Debugging AI Agents Means Reading the Trace, Not the Model Output

Essay — 2026-03-20 — by Mahmoud Zalt

The first agent I debugged the wrong way

It was an early sales agent on Sistava. A user asked for a list of recent leads and the agent confidently invented two names that did not exist in the database. My first reaction was that the model was hallucinating, so I rewrote the prompt to tell it sternly never to make up data. The next day it happened again. I was annoyed at the model when I should have been annoyed at myself.

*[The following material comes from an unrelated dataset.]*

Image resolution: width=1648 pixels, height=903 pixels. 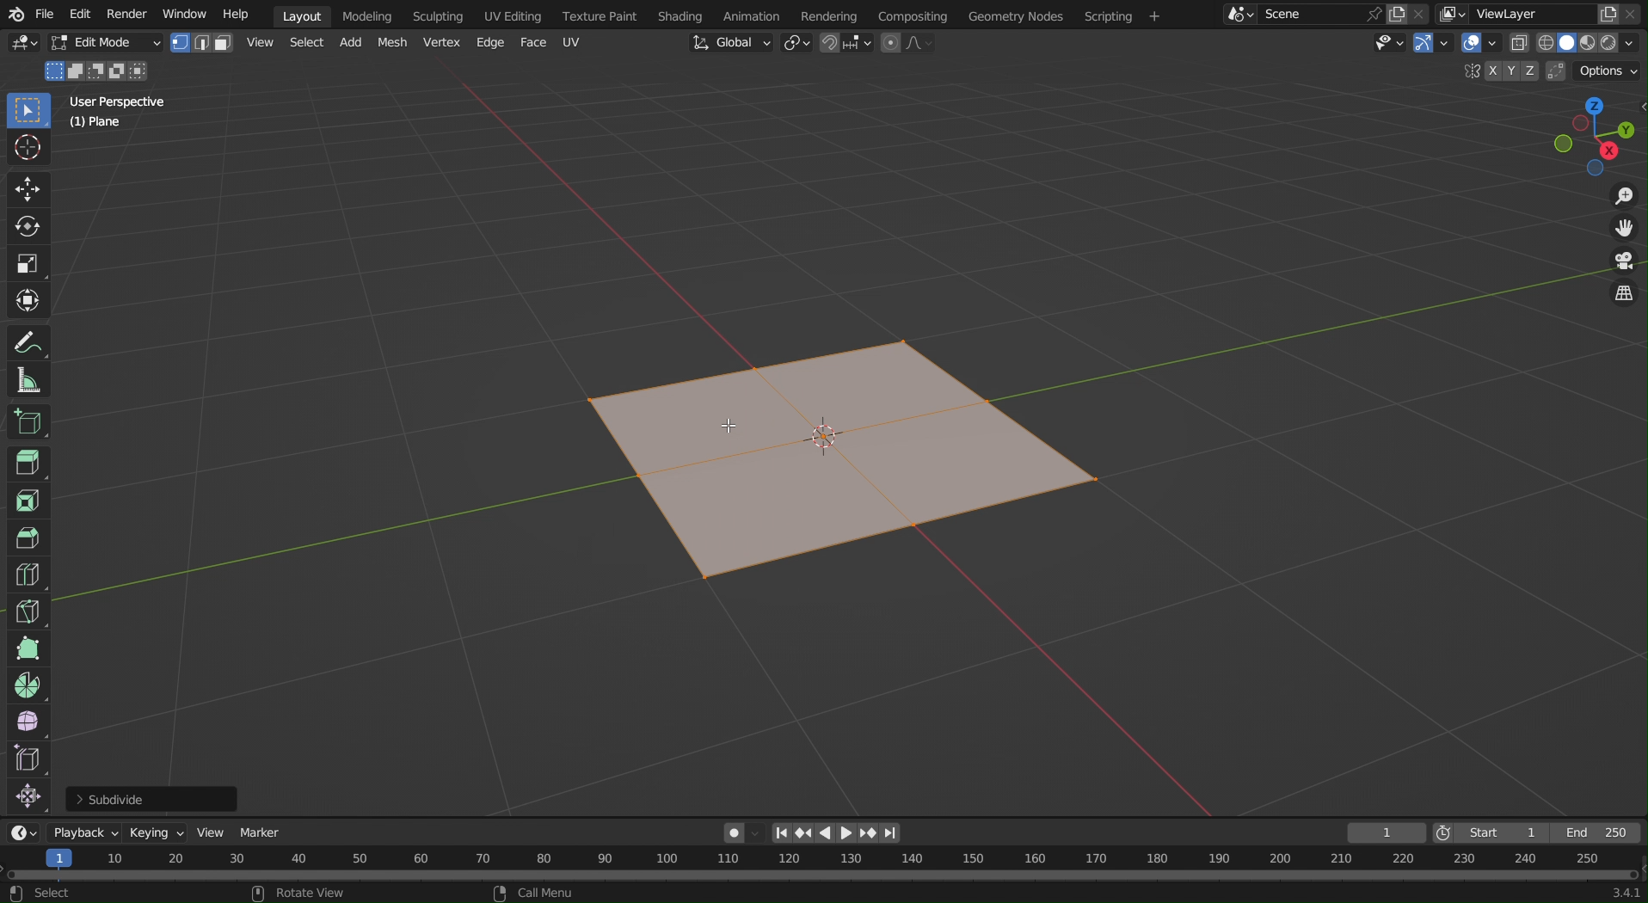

When I finally opened the trace, the picture was different. The lookup tool had timed out. The retry policy had swallowed the failure and returned an empty result. The agent had been handed a blank list and an instruction to answer, and it filled the blank the way models do. It was a tool problem dressed up as a model problem. I had spent two days editing prompts to fix a thirty-line timeout. The output is a footprint. It tells you something happened, not what.

Why the output lies to you

A model is a function. You give it a context window, it returns tokens. Given the exact context it received, the answer is usually reasonable. The cases where the model itself is the failure point are rarer than they look. Far more often the context that reached it was missing something obvious, stale, or assembled in a different order than I assumed.

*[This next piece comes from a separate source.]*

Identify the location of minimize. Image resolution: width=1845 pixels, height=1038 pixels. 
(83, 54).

If you only read the output, every bug looks like a model bug. The model is the last actor in the chain, the most visible, the easiest to blame. You will keep editing prompts forever and never find the actual issue. The prompt feels like a steering wheel and is closer to a windshield: it shows where you are pointed, but the car is being driven by everything upstream.

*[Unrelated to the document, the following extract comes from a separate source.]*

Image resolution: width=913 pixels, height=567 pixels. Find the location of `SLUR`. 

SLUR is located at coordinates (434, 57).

What I actually look at now

When an agent on Sistava does something I did not expect, I open the trace before the output. I want the order things happened in. Which tools were called. What each returned, including the failures the retry policy may have hidden. Which memory blocks were loaded. Which skill the dispatcher picked. The full prompt that was assembled, not the template I wrote a month ago.

Most of the time the answer is visible inside thirty seconds. A tool returned a slow empty payload. A memory block was truncated because the context window filled earlier than expected. The dispatcher routed to the wrong skill because a recent change made one duty's description more generic, so its embeddings now overlap with everything. None of that is visible in the chat output. All of it is in the trace. Only after reading it do I look at what the model said, and by then the output reads less like a mystery and more like a logical consequence.

The kinds of bugs that hide upstream

After enough of these, you recognize the shapes. A timeout that returns an empty array and gets formatted as a valid answer. A handoff where the second agent received only the summary and quietly answered the wrong question. Long-term memory correct three weeks ago, now lying about a customer's plan because nobody updated it. A skill the dispatcher loaded because the user's phrasing happened to embed near its description.

There is also a more disturbing category: silent context loss. The prompt assembler hits a token cap and drops a block on the floor without telling anyone. The agent gets a context that looks fine and is missing the one fact it needed. From the outside this reads as confabulation. Inside the trace it is a faithful answer to a question the agent never fully saw. The model is doing the most honest part of the work. Everything before it is where the lies sneak in.

When an agent gives you a strange answer, the answer is almost always correct given the context it received. The bug is in what got injected, not in what came out.
Mahmoud Zalt

What this changed in how we build

Reading the trace first changed the kind of code I write. I am much less interested in clever prompts and much more interested in observable pipelines. Every tool call has a structured log line with input, output, latency, and retry count. Every memory load records what was asked and what came back. Every dispatcher decision has a one-line justification. Every assembled prompt is dumped to a trace, in full. It is the same hygiene you would apply to a payment system.

It also changed what I consider a finished feature. A new skill is not done because it responds correctly to a few example prompts. It is done when the trace is legible to a human walking in cold, each step explains itself, and a future me at midnight six months from now can read it and know what happened. The agent is allowed to be wrong sometimes. The trace is not allowed to be confusing. The side effect is that my prompts have gotten shorter. When the pipeline is clean, the prompt does not have to defend against every weird input. It just describes the task.

A quieter way to think about it

I have come to think of an AI agent the way I think of any distributed system. The model is one node. The tools, the memory store, the dispatcher, the retry policy, the context assembler: all nodes. When something goes wrong, the answer is in how the nodes interacted, not in the last one to speak. You would not debug a microservice architecture by re-reading the response body. You would open the trace and look at the spans. Agents are no different. They just feel different because the last node happens to speak English.

What surprised me is how often the fix is small. A timeout raised by two seconds. A retry policy that propagates errors instead of swallowing them. A memory update job on a sensible cadence. A dispatcher description tightened so it stops overlapping with another. None of these are model changes. They are unglamorous infrastructure work that makes the model look smart in the trace, which is the only place that matters.

If I had to compress everything into one sentence, the model is rarely the part worth blaming. The interesting failures live in the seams between the parts. You find them by reading what flowed between the nodes, not by re-reading what the last node said. That shift, from output-first to trace-first, is the thing I would tell any team starting to operate agents in production.